Patients with DTC are followed clinically and with ultrasound. Patients with DTC treated with total thyroidectomy are also followed with serum thyroglobulin and anti-thyroglobulin antibodies. Thyroglobulin is a marker of thyroid tissue. Both benign and malignant thyroid cells secrete thyroglobulin. The thyroglobulin level is interpreted in conjunction with the TSH level (stimulated or unstimulated thyroglobulin level). An undetectable stimulated thyroglobulin level combined with a low level of anti-thyroglobulin antibodies is associated with an excellent prognosis. With good treatment, patients with DTC usually have an excellent prognosis.

Papillary thyroid microcarcinoma

Papillary thyroid microcarcinoma is defined as a papillary thyroid carcinoma measuring 1cm or less. Treatment of this entity is controversial. Many advocate active surveillance with serial ultrasound. Some advocate hemithyroidectomy and others advocate radiofrequency ablation.

Non-invasive follicular thyroid neoplasm with papillary like nuclear features (NIFTP)

NIFTP is a new name for a very low-risk thyroid tumour previously known as encapsulated non-invasive follicular variant papillary thyroid carcinoma. It is best regarded as benign.

Medullary thyroid carcinoma

The ATA has separate guidelines for the treatment of medullary thyroid carcinoma. Patients with medullary thyroid carcinoma are generally treated with total thyroidectomy and central neck dissection plus or minus lateral neck dissection. In addition to clinical and radiological follow up, serial calcitonin measurement is an important part of their follow-up regime. Usually, medullary carcinoma has a less favourable prognosis than DTC.

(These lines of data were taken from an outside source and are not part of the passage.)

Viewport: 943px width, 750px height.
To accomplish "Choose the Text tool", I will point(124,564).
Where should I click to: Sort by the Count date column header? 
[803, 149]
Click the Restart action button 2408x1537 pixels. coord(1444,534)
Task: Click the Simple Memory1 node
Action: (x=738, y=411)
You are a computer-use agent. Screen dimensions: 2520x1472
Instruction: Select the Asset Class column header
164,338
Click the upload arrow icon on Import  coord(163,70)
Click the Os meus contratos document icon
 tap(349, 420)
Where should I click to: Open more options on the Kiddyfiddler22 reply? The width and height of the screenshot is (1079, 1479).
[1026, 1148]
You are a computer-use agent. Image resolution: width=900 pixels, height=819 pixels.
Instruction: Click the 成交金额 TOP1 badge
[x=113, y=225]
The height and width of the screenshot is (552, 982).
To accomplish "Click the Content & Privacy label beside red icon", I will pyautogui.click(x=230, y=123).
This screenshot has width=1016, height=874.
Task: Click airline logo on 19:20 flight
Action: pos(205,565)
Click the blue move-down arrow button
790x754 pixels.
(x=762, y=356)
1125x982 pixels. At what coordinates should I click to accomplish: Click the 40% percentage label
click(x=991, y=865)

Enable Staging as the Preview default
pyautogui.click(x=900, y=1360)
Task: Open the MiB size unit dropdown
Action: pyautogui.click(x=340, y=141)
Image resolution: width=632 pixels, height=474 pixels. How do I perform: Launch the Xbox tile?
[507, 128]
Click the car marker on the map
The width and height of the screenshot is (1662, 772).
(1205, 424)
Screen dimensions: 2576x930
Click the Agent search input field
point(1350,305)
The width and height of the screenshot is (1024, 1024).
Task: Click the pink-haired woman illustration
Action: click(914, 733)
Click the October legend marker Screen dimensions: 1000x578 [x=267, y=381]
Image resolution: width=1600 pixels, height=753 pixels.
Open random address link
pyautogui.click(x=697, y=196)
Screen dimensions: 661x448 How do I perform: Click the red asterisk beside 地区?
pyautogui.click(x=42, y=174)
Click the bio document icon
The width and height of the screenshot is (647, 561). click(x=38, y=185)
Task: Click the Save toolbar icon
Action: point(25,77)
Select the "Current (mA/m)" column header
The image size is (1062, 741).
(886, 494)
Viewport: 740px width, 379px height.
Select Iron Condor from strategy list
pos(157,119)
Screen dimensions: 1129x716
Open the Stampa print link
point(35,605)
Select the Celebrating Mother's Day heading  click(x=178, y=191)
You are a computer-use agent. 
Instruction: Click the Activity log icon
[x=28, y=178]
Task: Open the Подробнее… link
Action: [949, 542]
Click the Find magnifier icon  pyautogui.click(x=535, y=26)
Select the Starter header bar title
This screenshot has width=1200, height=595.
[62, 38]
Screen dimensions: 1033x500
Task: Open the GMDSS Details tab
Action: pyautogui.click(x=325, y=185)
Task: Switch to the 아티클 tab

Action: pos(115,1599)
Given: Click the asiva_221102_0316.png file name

Anaplastic thyroid carcinoma

Finally, the ATA has separate guidelines for the treatment of anaplastic thyroid carcinoma. It has the least favourable prognosis of the four main types of thyroid carcinoma, with very few people achieving long-term survival. Surgery is indicated only if complete resection is possible with minimal morbidity. Debulking procedures are not recommended. Treatment is mainly with chemotherapy and radiotherapy.

Take home points

  1. The treatment of papillary and follicular thyroid cancer has become more selective, with low-risk patients now being treated with hemithyroidectomy alone.
  2. Nowadays radioactive iodine is used less often than before in the treatment of thyroid cancer. RAI is reserved for patients with high-risk thyroid cancer and in some patients with intermediate risk thyroid cancer. It is not used in low-risk thyroid cancer.
  3. The dose of thyroxine is determined by the target TSH range. The TSH range is determined by risk stratification of the patient: low, intermediate and high risk.